The development of an effective screening method for pancreatic ductal adenocarcinoma (PDAC) is of paramount importance. This study assessed the diagnostic utility in pancreatic diseases of duodenal markers during upper gastrointestinal endoscopy (GIE) or endoscopic ultrasonography.
This study prospectively enrolled 299 consecutive participants, including 94 patients with PDACs, 144 patients with other pancreatic diseases, and 61 normal individuals as control subjects. All subjects underwent upper GIE or endoscopic ultrasonography either at Kyushu University Hospital (Fukuoka, Japan) or the Mayo Clinic (Jacksonville, Fla) from October 2011 to July 2014. Duodenal fluid (DF) was collected without secretin stimulation and of carcinoembryonic antigen and S100 calcium-binding protein P (S100P) concentrations were measured.
Concentrations of S100P in DF were significantly higher in patients with PDAC and chronic pancreatitis than in control subjects (P < 0.01). A logistic regression model that included age found that the sensitivity and specificity of S100P concentration in diagnosing stages 0/IA/IB/IIA PDAC were 85% and 77%, respectively, with an area under the receiver operating characteristic curve of 0.82. Carcinoembryonic antigen concentrations in DF of patients with pancreatic disease did not differ significantly from control subjects.

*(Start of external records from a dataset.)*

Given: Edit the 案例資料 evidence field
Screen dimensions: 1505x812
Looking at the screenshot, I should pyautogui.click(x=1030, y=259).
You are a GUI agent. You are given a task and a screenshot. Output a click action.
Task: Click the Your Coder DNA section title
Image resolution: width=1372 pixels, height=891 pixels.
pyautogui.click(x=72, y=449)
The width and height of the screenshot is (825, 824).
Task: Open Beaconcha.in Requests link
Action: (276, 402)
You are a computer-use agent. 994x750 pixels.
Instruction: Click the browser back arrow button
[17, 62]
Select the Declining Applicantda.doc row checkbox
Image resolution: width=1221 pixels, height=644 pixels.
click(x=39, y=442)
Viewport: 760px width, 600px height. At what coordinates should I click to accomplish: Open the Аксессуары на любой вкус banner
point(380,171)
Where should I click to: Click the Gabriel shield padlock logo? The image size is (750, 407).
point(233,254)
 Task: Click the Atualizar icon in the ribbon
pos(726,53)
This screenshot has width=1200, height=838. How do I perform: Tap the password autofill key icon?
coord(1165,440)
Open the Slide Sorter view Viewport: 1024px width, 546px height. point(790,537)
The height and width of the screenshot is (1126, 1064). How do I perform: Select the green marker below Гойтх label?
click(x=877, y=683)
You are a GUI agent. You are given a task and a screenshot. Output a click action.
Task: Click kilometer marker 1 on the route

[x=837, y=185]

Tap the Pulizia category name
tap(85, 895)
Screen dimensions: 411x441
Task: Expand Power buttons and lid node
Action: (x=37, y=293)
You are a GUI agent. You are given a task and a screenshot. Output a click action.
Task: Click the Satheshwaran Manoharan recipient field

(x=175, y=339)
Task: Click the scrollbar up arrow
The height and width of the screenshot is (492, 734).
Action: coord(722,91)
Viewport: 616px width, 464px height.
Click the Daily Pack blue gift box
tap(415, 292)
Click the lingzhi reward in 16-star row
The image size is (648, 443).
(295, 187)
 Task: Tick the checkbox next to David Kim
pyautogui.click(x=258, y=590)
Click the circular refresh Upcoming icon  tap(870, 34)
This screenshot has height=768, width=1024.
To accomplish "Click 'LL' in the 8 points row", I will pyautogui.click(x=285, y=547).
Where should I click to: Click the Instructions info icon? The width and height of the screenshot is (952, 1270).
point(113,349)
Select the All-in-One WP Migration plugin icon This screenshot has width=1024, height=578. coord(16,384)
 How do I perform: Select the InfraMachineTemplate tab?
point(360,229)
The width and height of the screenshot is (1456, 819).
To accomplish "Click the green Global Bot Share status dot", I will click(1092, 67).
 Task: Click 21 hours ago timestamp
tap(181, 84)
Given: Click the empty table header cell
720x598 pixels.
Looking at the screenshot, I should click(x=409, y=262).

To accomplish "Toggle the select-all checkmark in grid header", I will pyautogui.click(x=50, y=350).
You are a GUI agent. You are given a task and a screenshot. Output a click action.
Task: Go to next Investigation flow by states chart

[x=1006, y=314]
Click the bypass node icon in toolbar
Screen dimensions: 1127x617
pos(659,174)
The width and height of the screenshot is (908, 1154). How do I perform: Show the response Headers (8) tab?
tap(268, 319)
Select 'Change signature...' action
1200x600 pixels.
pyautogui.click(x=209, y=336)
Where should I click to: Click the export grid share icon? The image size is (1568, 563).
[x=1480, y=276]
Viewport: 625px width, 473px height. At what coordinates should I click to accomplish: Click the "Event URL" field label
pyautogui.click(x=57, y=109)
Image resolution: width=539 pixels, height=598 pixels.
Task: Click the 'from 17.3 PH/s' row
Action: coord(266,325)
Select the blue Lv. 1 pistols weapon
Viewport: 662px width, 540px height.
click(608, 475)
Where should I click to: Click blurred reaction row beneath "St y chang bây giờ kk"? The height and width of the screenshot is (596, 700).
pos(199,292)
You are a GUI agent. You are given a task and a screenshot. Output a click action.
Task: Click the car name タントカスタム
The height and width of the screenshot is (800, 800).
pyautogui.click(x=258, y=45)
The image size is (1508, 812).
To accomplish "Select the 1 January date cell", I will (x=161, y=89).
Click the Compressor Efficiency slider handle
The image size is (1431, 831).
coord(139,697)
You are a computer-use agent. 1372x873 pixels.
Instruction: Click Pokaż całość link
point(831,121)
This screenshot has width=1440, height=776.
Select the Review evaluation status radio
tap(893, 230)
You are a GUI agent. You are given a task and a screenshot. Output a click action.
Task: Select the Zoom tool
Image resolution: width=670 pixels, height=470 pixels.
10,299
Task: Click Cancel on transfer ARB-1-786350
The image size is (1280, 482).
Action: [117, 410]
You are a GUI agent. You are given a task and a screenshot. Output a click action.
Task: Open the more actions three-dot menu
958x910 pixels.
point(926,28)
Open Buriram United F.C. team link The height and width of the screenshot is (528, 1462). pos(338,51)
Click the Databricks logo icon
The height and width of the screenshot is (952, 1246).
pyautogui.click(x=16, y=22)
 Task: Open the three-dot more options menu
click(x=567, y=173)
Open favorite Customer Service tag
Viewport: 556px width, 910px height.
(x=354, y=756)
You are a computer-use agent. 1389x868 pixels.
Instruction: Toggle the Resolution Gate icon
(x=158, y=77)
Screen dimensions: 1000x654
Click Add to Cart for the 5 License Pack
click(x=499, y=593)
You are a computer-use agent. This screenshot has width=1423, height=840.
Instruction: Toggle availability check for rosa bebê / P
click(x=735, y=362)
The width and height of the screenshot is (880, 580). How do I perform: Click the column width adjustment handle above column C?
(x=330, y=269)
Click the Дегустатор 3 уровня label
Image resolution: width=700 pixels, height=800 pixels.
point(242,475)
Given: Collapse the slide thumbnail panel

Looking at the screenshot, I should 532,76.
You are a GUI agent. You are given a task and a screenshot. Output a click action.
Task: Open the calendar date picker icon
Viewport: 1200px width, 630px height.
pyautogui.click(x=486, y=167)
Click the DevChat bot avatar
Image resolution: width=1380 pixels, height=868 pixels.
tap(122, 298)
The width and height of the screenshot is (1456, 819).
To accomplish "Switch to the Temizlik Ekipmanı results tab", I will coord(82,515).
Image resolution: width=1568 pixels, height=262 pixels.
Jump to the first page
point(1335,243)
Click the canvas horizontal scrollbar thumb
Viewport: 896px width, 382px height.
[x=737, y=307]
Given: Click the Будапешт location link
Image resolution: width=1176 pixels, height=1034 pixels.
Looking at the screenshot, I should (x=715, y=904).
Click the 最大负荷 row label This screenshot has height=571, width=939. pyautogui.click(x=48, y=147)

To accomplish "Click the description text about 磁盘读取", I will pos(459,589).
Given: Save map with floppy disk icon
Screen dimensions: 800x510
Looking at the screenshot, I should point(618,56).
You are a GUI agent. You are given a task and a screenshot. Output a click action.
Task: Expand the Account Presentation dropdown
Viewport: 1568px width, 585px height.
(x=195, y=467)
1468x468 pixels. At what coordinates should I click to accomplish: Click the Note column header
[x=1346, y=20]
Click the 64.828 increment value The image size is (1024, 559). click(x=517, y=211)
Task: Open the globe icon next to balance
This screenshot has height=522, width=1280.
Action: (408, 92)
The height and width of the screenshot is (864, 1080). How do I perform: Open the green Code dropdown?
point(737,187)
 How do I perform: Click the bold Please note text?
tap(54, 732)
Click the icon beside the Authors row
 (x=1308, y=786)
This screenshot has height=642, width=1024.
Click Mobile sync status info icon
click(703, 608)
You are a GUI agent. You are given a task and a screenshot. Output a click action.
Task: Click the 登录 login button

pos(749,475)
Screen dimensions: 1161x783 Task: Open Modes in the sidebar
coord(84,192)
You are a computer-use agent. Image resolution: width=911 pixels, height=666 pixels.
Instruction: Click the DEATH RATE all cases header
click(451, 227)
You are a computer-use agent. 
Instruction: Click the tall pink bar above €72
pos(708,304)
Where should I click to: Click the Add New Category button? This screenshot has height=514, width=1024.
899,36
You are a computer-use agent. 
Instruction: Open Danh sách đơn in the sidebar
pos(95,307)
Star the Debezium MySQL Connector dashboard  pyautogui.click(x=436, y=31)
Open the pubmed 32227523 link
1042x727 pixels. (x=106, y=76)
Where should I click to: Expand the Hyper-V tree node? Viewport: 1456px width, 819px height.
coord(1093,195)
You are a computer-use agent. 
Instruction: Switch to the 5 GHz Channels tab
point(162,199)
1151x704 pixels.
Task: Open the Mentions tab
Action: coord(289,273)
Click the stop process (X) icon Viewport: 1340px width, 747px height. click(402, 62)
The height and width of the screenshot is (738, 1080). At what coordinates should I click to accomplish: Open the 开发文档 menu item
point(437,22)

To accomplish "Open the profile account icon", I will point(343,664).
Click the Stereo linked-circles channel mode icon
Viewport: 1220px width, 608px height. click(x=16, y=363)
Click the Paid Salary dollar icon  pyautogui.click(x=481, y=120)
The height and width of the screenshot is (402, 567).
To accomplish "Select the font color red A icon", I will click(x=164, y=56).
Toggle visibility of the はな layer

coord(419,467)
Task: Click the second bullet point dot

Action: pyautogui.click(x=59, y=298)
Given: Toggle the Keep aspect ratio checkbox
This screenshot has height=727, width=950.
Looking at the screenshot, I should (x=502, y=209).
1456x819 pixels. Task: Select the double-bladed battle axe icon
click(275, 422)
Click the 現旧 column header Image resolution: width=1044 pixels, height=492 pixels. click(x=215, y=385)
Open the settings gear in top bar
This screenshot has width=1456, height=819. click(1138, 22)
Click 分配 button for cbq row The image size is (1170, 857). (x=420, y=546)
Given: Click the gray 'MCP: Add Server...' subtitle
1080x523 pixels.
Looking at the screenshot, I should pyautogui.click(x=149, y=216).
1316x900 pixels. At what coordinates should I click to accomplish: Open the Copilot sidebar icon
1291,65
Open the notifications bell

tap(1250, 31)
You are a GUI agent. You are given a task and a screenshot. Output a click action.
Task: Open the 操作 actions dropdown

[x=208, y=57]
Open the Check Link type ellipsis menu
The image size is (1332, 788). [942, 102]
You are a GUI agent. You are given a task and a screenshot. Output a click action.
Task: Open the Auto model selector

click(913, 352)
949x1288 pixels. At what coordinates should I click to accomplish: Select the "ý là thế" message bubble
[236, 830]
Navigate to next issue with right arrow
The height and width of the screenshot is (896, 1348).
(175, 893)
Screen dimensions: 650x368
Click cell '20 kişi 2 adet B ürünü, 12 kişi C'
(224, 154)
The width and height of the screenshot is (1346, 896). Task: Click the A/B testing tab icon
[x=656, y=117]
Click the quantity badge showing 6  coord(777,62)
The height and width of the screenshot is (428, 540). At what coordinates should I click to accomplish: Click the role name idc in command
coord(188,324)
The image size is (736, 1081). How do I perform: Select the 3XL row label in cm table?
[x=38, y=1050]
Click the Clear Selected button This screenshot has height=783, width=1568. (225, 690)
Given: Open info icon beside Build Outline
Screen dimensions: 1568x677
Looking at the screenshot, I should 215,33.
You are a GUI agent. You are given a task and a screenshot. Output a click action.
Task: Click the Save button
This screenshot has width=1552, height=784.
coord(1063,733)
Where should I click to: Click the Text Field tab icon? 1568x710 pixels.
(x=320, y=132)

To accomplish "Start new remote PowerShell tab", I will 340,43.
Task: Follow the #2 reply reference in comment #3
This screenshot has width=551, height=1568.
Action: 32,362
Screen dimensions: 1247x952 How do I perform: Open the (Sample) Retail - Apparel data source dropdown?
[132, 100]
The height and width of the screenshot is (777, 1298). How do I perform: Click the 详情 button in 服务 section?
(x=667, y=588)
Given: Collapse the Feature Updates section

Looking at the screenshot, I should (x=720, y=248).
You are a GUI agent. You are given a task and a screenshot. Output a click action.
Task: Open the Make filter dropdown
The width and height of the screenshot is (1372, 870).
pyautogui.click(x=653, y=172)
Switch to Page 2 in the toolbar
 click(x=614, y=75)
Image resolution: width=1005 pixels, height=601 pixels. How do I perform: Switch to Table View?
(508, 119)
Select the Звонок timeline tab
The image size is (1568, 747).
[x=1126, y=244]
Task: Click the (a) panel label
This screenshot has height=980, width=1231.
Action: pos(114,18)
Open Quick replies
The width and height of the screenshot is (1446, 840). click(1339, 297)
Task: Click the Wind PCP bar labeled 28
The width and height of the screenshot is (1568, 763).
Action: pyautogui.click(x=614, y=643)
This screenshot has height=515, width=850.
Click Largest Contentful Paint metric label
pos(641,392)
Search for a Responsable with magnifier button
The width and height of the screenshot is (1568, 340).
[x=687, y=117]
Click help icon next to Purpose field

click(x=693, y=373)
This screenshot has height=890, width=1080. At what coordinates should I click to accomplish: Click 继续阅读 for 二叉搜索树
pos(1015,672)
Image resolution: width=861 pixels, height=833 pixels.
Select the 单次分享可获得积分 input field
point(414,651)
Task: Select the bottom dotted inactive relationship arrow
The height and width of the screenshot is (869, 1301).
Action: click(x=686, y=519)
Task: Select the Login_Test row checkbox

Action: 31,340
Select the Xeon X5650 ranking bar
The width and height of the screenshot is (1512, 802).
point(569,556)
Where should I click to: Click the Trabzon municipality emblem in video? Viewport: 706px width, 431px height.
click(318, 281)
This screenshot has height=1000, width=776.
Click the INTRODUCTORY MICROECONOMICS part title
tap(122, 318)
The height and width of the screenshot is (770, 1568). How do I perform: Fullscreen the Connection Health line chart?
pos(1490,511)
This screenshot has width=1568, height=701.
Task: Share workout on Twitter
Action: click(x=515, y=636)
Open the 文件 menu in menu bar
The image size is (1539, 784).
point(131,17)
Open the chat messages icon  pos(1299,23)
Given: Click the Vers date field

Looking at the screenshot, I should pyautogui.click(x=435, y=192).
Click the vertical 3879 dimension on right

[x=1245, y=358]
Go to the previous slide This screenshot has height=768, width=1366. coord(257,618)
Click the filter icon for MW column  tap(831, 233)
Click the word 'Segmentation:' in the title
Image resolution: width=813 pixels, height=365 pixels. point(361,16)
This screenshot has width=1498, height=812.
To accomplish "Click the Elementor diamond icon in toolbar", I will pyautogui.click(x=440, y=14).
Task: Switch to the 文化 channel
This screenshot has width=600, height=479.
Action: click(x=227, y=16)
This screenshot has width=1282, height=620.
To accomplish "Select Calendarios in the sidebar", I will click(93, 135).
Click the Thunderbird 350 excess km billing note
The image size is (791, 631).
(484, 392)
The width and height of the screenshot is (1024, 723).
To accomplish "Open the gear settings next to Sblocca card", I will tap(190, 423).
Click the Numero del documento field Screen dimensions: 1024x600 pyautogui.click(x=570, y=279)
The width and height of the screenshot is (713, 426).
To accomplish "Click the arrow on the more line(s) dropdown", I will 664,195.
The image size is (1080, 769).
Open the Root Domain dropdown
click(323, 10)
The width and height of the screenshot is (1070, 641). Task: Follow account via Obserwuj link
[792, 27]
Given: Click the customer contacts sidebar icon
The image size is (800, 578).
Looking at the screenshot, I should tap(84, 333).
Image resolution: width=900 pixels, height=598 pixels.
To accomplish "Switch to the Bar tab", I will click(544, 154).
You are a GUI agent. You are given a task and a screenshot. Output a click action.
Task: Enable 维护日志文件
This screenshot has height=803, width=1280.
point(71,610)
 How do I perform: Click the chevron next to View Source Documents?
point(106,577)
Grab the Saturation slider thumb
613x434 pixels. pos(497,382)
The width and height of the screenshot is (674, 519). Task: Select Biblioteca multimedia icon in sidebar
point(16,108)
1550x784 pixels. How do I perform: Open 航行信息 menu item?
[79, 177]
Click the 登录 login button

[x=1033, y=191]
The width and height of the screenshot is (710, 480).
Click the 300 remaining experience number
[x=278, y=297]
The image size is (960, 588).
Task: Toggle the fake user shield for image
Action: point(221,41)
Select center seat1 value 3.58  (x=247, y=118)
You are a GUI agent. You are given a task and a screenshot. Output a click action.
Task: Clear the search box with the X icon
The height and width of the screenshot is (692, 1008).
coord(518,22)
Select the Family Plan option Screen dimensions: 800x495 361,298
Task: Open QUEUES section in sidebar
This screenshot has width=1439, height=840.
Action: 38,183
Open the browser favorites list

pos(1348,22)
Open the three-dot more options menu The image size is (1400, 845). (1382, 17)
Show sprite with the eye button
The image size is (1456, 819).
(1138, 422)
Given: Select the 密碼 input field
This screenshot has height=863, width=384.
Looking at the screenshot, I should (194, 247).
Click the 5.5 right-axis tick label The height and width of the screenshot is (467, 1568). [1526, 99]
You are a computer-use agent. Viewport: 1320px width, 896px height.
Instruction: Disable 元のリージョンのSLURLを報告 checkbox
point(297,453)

Analysis of S100P concentration in DF, in combination with routine screening upper GIE, may facilitate the detection of PDAC.
开发一种有效的胰腺导管腺癌(PDAC)筛查方法至关重要。本研究评估了上消化道内镜检查(GIE)或内镜超声检查期间十二指肠标志物在胰腺疾病中的诊断效用。
本研究前瞻性纳入了299名连续参与者,包括94例PDAC患者、144例其他胰腺疾病患者和61名正常个体作为对照。2011年10月至2014年7月期间,所有受试者均在九州大学医院(日本福冈)或梅奥诊所(佛罗里达州杰克逊维尔)接受了上消化道GIE或内镜超声检查。在无促胰液素刺激的情况下收集十二指肠液(DF),并测量癌胚抗原和S100钙结合蛋白P(S100P)的浓度。
PDAC和慢性胰腺炎患者DF中S100P的浓度显著高于对照受试者(P<0.01)。包含年龄的逻辑回归模型显示,S100P浓度诊断0/IA/IB/IIA期PDAC的敏感性和特异性分别为85%和77%,受试者操作特征曲线下面积为0.82。胰腺疾病患者DF中的癌胚抗原浓度与对照受试者无显著差异。
DF中S100P浓度分析结合常规上消化道GIE筛查,可能有助于PDAC的检测。